Cuando terminamos de escuchar La bilirrubina nos miramos entre todos con divertida dulzura, pero a Baltasar se le desencadena un ataque de risa-tic tan violento que no puede retener un pedo. Entonces corrió el taburete y se hincó (siempre de espaldas al piano) y se puso a tocar con los brazos curvados hacia atrás. Mi padre parecía volar. El olor se fue enseguida y la luz del sur cayó sobre el teclado como un perfume de oro. “Perdón. Fue una tragedia sísmica” murmura el rey, volviendo a acomodarse. Papá Noel toma cerveza directamente de la botella y gruñe de placer. “Lo que resulta increíble es cómo se las arregló el Papalote para meter en el merengón toda la terminología que oyó en el hospital, ¿no?” comenta Manolita, agarrándole un Richmond a mi padre.

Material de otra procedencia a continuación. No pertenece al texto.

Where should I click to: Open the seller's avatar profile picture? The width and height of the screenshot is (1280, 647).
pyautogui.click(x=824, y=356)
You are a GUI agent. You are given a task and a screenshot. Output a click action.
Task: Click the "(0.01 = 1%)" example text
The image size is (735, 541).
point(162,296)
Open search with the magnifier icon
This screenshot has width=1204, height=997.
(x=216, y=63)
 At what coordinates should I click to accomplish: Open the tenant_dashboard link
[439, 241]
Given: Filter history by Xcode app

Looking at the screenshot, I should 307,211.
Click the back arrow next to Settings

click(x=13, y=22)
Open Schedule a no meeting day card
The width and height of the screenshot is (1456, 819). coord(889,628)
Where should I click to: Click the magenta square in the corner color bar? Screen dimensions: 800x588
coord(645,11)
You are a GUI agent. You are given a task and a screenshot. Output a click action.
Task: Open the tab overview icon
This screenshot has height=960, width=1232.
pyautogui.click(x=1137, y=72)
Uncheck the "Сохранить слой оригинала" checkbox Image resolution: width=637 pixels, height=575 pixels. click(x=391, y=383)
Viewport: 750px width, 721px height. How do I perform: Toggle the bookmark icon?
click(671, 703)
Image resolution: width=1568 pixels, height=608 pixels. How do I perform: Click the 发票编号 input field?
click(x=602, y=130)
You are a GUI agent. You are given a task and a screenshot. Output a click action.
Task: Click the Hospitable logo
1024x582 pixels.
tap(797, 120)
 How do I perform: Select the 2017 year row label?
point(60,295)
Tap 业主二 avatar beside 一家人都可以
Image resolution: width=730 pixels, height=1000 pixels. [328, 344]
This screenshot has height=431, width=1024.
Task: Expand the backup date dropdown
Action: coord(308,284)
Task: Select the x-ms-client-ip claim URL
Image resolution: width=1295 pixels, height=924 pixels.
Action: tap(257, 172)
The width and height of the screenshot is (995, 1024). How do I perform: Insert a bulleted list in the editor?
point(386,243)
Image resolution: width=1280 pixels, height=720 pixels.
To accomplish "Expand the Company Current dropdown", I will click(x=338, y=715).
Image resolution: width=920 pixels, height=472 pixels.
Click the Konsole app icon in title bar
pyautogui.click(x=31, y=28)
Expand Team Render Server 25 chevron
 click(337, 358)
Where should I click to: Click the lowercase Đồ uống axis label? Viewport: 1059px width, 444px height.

“¿Y cuál fue ese negocio brillante que hizo el negro con el tal Campbell?” pregunta el rey canoso. “Campbell es un militar retirado que vivía en el Pasaje de la Cantera hasta que se destapó el lío grande” explicó mi padre: “Y le encargó una cometa especial al negro, con forma de soldado (o de coronel yanqui, como decían Silvio y el Papalote). Perdón, ¿pero ustedes conocen bien la historia?”
“Los hechos los conocemos, por supuesto” respondió parsimoniosamente Melchor con la calva aureolada a contraluz: “Pero nos hemos vuelto a reunir para tratar de encontrar el alma final de los hechos. Claro que faltan datos, todavía. Pero-”. “Uh: qué solemnidad” terció el pianista: “Más música, maestro. Ahí está la única verdad posible de la historia”. Y papá Noel terminó la botella y eructó señalando el grabador, en franca señal de apoyo. “No. Faltan datos” porfía Gaspar: “¿En qué consistió el negocio?”. “Bueno” explica mi padre, algo desconcertado: “Los chiquilines querían hacerse un club en un baldío muy grande que había atrás de lo de Campbell. Y al papalote se le ocurrió canjearle al yanqui la cometa imperialista por bloques tirantes mezcla y paja para quinchar. Campbell tenía mucho material en el fondo, porque se estaba terminando de construir un parrillero napoleónico. Y el Papalote les hizo el club en menos de una semana, apenas durmió aquella mona amarilla -como la llamó Cherro”. “Y entonces empezaron a cantar juntos con la chiquilina” sonrió Melchor: “Escondidos en el club”.